X染色体失活是胚胎发育早期发生的剂量补偿机制,以避免男女X染色体基因表达的差异,即女性个体的半数细胞表达父源X染色体上的等位基因,另半数细胞表达母源。理论上,这种嵌合比例为50/50。研究发现,少数女性出现X染色体失活偏倚,并非呈50/50的嵌合比例,其中8%~10%偏离超过80/20[8, 9],过多表达携带突变基因的X染色体是X连锁隐性遗传病如DMD等的女性携带者致病的主要遗传性机制。男性仅有1条X染色体,故家族史阴性的女性DMD患者,多为父源性X染色体失活偏倚导致致病,而本文先证者已证实存在X染色体失活偏倚。但经非随机失活检测证实母源性X染色体失活比例达80%,致病性突变来源于表型阴性的父亲,故本例先证者为非单一遗传机制所致病的DMD女性患者。
X连锁隐性遗传病鲜有父源遗传的报道,既往X染色体失活偏倚女性致病多为父源性X染色体过度失活机制。Zatz等[10]曾报道4例父源遗传的DMD女性携带者致病家系。1994年,Pegoraro等[11]报道10例女性DMD患者,均无家族史,其中父源遗传者8例。X连锁无丙种球蛋白血症家系中也有类似研究结果[12]。

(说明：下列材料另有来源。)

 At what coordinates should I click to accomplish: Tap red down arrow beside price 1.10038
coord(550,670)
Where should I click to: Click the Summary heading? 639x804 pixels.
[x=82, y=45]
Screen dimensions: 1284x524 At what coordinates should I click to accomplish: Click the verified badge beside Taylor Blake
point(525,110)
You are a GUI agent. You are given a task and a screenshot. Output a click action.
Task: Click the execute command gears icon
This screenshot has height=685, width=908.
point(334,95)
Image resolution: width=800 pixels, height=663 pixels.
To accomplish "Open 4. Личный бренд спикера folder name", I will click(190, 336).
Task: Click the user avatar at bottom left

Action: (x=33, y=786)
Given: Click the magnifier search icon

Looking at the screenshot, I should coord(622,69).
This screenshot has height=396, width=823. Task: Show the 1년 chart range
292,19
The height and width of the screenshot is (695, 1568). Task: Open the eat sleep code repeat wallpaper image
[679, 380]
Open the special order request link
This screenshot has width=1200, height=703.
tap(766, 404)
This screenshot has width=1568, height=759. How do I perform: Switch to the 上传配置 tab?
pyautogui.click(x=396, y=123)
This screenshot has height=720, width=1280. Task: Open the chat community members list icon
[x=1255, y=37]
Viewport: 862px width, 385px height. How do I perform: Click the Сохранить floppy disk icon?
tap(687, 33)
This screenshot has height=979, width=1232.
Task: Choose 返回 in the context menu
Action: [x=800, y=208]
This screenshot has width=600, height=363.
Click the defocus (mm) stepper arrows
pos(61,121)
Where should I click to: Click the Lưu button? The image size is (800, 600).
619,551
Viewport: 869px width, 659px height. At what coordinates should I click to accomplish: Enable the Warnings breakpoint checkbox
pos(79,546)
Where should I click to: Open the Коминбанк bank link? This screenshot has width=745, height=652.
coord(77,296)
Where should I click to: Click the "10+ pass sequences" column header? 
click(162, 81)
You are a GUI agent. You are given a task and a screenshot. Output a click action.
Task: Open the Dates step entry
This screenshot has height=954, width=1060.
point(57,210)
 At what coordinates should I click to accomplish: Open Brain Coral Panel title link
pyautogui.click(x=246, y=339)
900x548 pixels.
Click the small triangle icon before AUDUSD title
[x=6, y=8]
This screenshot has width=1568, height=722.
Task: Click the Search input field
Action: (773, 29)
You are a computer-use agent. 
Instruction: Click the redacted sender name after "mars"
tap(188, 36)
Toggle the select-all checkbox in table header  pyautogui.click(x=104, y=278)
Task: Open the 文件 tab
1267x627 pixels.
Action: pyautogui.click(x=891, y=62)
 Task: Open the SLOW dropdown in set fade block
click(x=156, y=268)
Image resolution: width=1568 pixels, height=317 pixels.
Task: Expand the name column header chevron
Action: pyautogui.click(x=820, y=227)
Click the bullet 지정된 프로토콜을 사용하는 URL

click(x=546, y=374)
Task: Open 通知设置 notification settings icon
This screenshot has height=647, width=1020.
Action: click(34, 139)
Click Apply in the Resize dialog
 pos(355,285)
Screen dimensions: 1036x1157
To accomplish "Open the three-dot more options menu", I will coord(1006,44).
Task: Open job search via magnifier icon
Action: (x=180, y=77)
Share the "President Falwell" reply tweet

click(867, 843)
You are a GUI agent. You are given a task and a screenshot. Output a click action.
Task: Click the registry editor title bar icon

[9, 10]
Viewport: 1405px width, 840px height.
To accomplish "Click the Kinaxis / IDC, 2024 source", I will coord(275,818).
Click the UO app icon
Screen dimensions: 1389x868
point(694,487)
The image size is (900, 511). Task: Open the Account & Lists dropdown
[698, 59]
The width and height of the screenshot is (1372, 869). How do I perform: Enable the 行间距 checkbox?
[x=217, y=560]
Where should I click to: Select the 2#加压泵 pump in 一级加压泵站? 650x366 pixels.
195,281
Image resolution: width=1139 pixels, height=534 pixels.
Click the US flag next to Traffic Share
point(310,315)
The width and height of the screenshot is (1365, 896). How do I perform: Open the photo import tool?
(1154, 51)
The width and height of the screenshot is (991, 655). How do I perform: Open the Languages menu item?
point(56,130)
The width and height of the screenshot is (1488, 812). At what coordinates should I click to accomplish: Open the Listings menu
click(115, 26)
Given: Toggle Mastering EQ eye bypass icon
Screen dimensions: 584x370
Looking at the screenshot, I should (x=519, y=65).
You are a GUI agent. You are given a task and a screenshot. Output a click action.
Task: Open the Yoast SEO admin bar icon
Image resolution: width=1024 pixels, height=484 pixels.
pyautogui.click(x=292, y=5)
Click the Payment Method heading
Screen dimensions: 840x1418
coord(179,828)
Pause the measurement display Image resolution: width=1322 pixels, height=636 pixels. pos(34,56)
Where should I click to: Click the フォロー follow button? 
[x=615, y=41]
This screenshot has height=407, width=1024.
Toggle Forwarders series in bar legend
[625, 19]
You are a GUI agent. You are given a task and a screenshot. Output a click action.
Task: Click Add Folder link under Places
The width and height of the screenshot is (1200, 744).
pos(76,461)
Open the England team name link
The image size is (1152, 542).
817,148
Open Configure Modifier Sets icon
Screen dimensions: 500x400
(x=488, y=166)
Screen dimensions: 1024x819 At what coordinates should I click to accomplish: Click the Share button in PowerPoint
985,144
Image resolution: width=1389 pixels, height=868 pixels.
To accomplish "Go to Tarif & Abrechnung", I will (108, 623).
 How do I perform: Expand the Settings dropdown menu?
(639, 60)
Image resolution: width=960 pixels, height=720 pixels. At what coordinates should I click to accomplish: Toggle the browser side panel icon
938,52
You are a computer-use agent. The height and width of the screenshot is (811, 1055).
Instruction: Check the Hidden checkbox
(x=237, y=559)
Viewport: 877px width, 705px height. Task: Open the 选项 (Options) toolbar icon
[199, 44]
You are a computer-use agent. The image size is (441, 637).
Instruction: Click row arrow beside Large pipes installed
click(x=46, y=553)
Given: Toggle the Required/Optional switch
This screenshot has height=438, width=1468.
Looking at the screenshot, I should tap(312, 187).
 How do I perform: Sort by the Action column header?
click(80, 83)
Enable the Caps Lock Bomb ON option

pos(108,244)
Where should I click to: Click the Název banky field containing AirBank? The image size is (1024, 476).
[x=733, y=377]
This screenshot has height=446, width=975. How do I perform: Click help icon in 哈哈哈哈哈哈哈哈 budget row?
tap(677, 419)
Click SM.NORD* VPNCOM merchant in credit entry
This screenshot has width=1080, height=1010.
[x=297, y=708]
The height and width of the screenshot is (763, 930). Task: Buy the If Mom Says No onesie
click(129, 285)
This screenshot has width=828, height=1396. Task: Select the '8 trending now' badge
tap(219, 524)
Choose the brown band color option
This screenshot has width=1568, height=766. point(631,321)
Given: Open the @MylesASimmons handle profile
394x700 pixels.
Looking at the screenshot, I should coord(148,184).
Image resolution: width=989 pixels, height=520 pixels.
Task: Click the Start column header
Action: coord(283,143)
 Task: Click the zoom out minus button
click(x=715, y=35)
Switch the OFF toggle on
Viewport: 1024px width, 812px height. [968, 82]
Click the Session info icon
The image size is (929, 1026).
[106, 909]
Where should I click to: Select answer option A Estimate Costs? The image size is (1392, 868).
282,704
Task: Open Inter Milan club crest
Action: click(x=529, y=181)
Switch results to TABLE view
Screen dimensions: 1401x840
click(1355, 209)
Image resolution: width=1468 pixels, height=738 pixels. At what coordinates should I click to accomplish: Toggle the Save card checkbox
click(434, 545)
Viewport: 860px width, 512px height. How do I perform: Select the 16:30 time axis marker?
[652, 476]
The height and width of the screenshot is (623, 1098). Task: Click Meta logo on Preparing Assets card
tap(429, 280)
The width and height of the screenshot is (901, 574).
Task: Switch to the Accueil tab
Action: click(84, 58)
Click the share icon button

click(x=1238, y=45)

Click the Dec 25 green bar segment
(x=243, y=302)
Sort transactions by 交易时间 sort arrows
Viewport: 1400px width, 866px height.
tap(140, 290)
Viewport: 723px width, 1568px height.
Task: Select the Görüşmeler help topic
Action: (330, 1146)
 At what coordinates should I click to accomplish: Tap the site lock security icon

这种由无症状的父亲将致病突变位点传递至其女性子代的现象,多数学者推测来源于父亲生殖细胞或体细胞嵌合。本文DMD家系最终通过Sanger测序反复验证,证实表型阴性的父亲为低比例嵌合状态。Zhou等[13]对196 219名健康男性DNA进行X染色体分析,存在X染色体嵌合者12名,仅占0.006%,嵌合比例<20%。与本例先证者父亲相似,均无阳性临床表现。而大样本家系分析显示,这种罕见的遗传方式,DMD病例占比不足1%[14]。
DMD女性患者X染色体失活偏倚已得到广泛认可,而生殖细胞嵌合体遗传家系国内既往已有报道,均来源于患者母亲[15, 16],本例先证者经基因检测证实其致病基因源自低比例嵌合体携带的父亲,且同时存在母源性X染色体失活偏倚,双重因素造成女性患者发病,这一现象极为罕见,由此带来以下提示:(1)对父亲家系进行DMD基因分析,追溯突变来源,结合本文家系中突变位点既往虽无文献报道,但该突变导致编码的氨基酸序列提前终止,为致病性突变,可深入研究分析X连锁遗传性疾病产生机制。同时也可提示受检者父母再次生育或家系中其他携带者生育,为避免再次出现非随机失活情况发生,均需产前进行遗传筛查。(2)先证者父亲在就诊时无表型,证明这种低比例表达的异常Dystropin蛋白并未引起父亲出现临床表现,但仍应对父亲进行长期随访观察其肌肉组织是否存在进行性变性可能,以深入了解嵌合体携带者远期预后。
综上,对于DMD患者遗传学诊断,女性患者X染色体失活分析应作为常规检查手段。且对于可疑新生突变的患者,仍需警惕父源/母源均有可能存在嵌合体突变的可能,再生育前应提前进行产前基因筛查,降低疾病发生风险。尤其是父系遗传家系,需完善父系家系基因筛查,以及时发现其他携带者,并提供更好的遗传咨询。